A Massachusetts man has admitted to sending the CEO of a popular dating site threatening letters that he claimed contained deadly substances, federal prosecutors said Thursday.
Liam MacLeod, 47, was sentenced to probation on Thursday after pleading guilty to sending nine letters to the CEO of OKCupid.com in Dallas between September and December 2017, the office of U.S. Attorney for the District of Massachusetts Andrew Lelling said in a statement.
Each of the letters contained threatening communications or suspicious substances, prosecutors said. Two of the letters contained substances that MacLeod described as anthrax or AIDS-infected blood.
U.S. & World
MacLeod had been banned from OkCupid, The Salem News reported in February, when MacLeod was initially charged.
"Greetings from Beverly," read one handwritten letter from MacLeod which he said contained anthrax, according to prosecutors. "Ban me will ya. Welcome to the wonderful world of ANTHRAX."

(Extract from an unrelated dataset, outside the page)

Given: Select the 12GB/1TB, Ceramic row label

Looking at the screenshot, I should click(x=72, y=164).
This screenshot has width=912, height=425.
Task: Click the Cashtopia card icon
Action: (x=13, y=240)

Later that month, MacLeod sent the CEO a blank piece of paper stained with what is believed to be blood, according prosecutors. The next day, he sent another letter that claimed the prior one included blood that was infected with the AIDS virus.
MacLeod sent five more envelopes to the CEO that year, each of which prompted federal law enforcement officers to respond. Tests confirmed that the substances in the envelopes were not hazardous materials, as MacLeod had claimed, prosecutors said.
MacLeod pleaded guilty to two counts of mailing threatening communications and two counts of conveying false information concerning purported biological weapons in June 2019, prosecutors said.
On Thursday, U.S. District Court Judge Patti B. Saris sentenced MacLeod to two years of probation, with two months in a halfway house and eight more in a sober house on home confinement, prosecutors said.
His public defender sought probation because he said MacLeod suffers from numerous physical and psychiatric ailments requiring substantial medical care.
Lelling's office had sought five months in prison and supervised release.